The manufacturing industry prospered through the 1960s and early 1970s, as did Tai Ping. The colonial administration took note of Tai Ping’s beautiful carpets and commissioned the company to produce wedding gifts on behalf of Hong Kong for Princess Alexandra, Princess Anne, and later the Prince of Wales. Tai Ping also catered to Buckingham Palace and Princess Margaret. In 1960, the new Tai Ping factory was included on the itinerary of the Hong Kong Tourist Association’s (HKTA) New Territories tour. The newly founded HKTA (today’s Hong Kong Tourism Board) was located in the East Wing of the Peninsula Hotel and aimed to encourage tourism through brochures, bulletins and tours throughout Hong Kong.

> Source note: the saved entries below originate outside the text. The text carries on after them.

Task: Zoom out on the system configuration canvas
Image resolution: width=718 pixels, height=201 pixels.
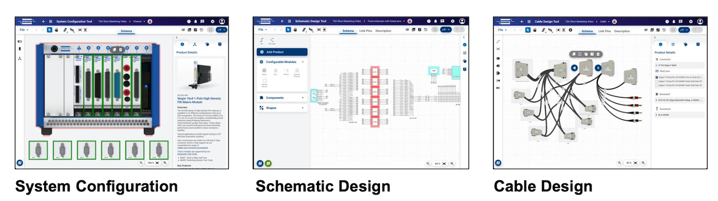Action: [142, 163]
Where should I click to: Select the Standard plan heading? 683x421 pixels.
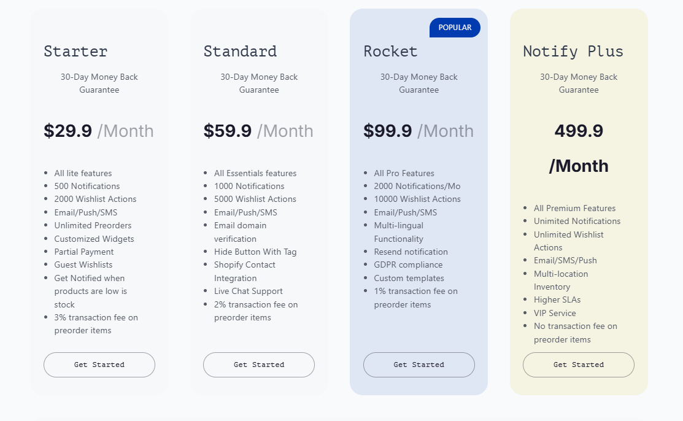click(x=240, y=51)
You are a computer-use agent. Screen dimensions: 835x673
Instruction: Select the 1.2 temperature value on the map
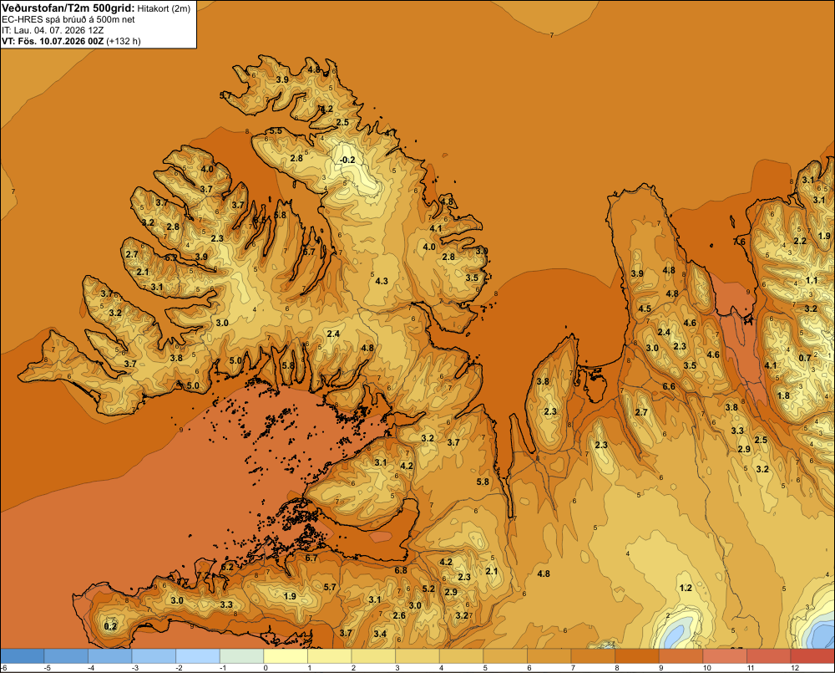pyautogui.click(x=686, y=588)
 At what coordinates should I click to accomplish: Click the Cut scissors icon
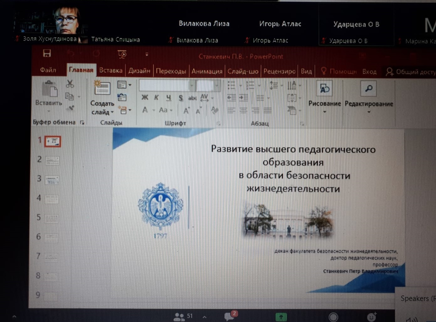(70, 84)
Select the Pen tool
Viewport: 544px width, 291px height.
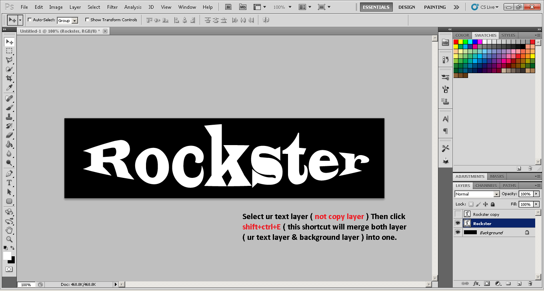click(9, 173)
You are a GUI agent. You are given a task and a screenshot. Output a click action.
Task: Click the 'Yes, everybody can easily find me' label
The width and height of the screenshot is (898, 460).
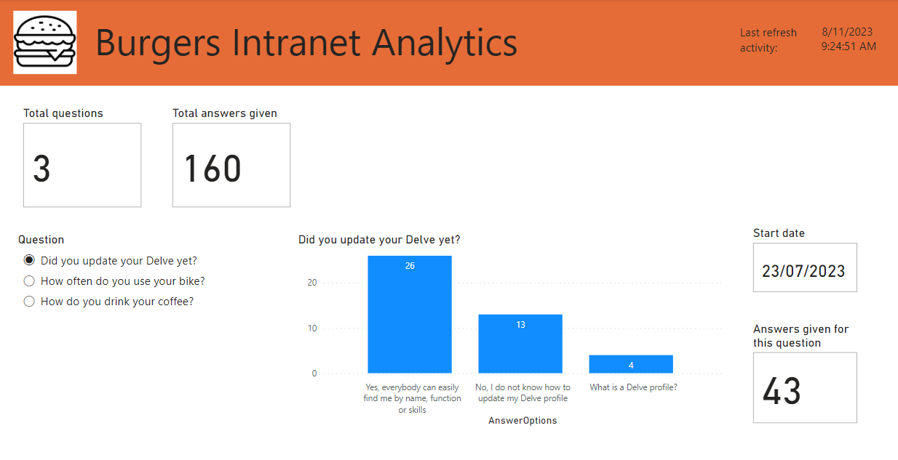point(412,398)
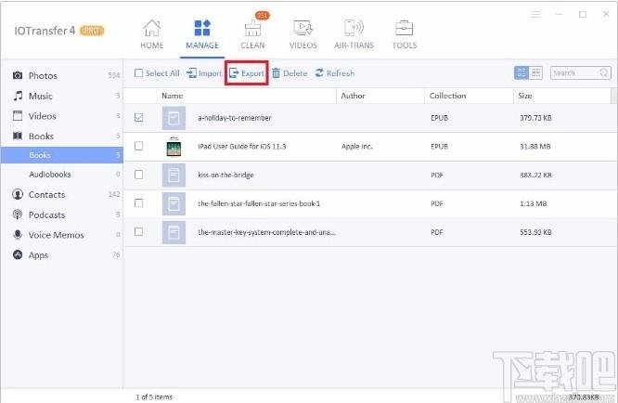Image resolution: width=618 pixels, height=403 pixels.
Task: Open the hamburger menu icon
Action: point(535,15)
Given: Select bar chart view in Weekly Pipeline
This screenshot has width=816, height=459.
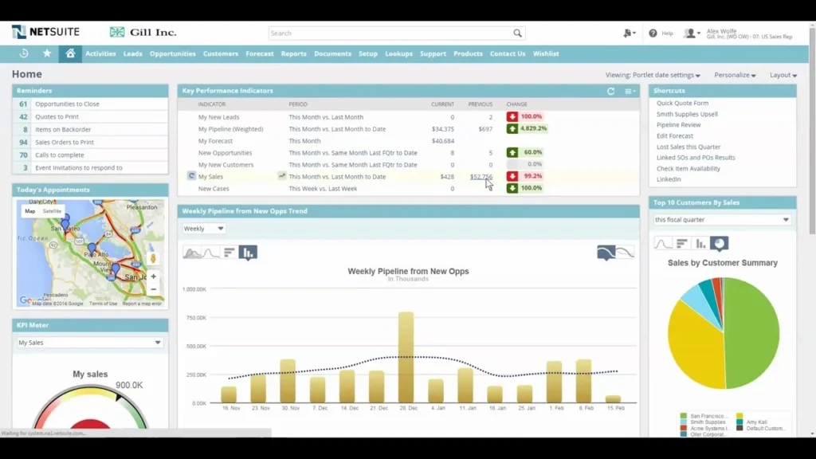Looking at the screenshot, I should tap(248, 253).
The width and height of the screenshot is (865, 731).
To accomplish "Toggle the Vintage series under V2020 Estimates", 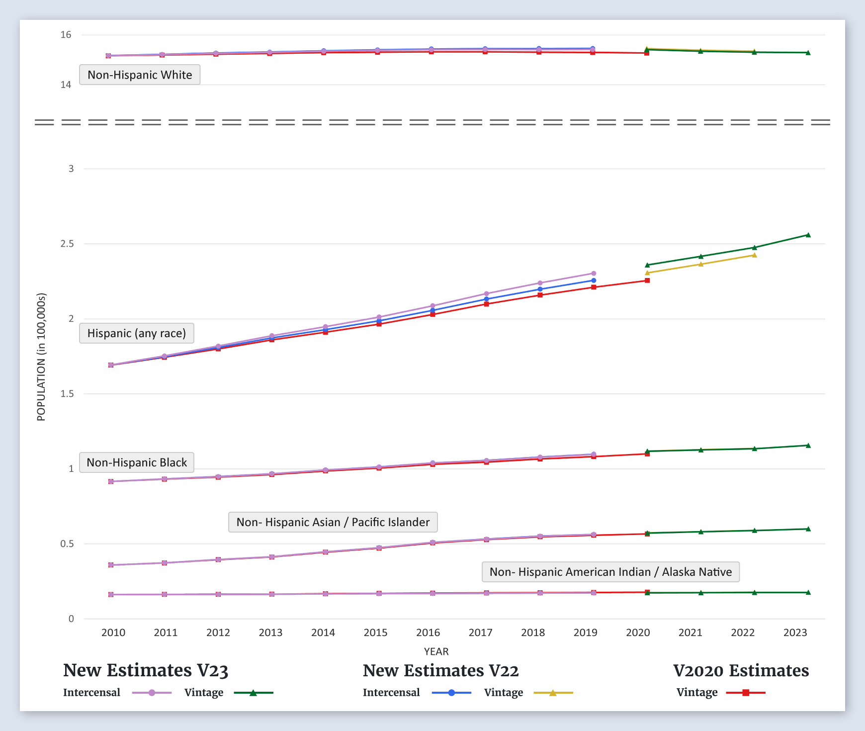I will click(x=697, y=693).
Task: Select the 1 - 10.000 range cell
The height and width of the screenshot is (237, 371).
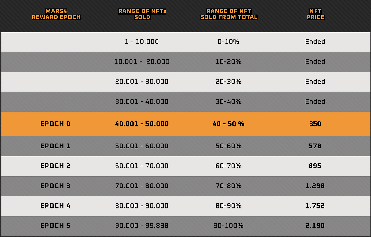Action: click(142, 42)
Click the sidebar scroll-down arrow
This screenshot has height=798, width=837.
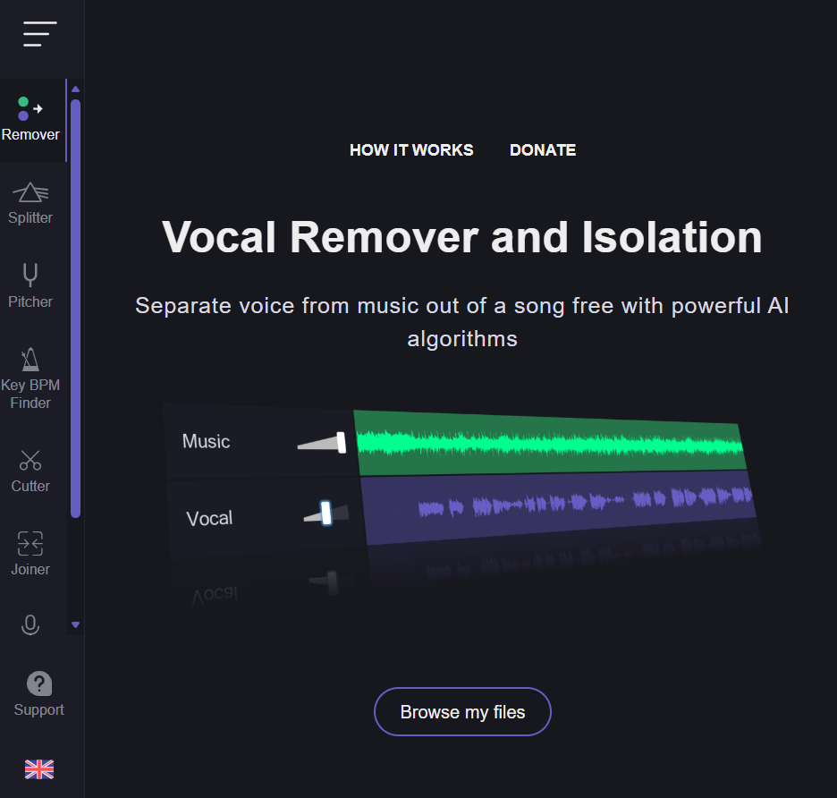click(x=75, y=624)
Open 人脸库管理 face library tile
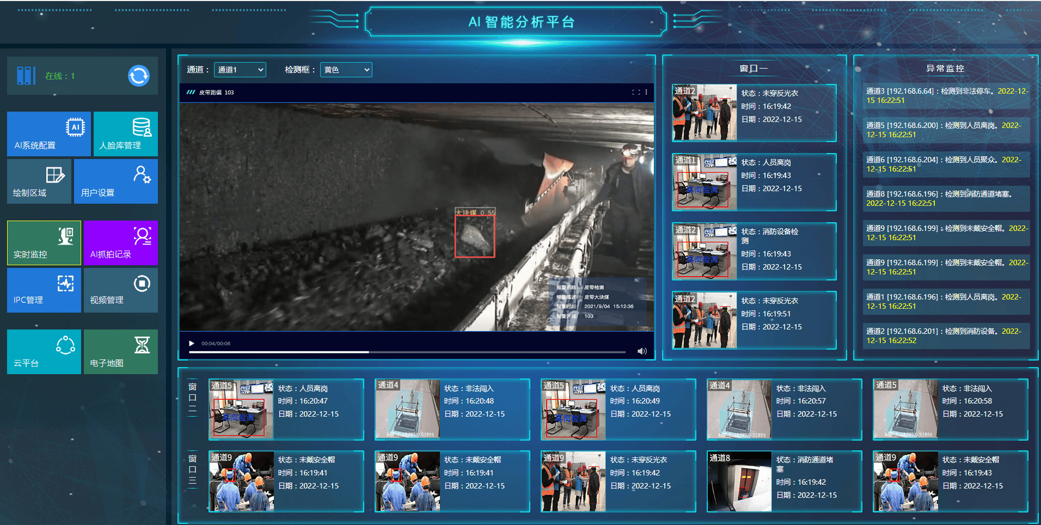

One astute move was to equip the Tai Ping factory with the most attractive ladies rest-room in the whole of the New Territories. Visits to the New Territories could be tiring in the hot weather, and Tai Ping provided a good resting place, where potential customers had the pleasure of seeing the carpets being made by hand. During the 1970s Tai Ping established showrooms in locations in London, Paris and Germany. Today, with sustainability as a watchword throughout the company, carpets are made at wholly-owned factories in Southern China, Thailand and France, while design and development takes place in any one of a global network of studios and showrooms.
This article was first posted on 1st February 2018.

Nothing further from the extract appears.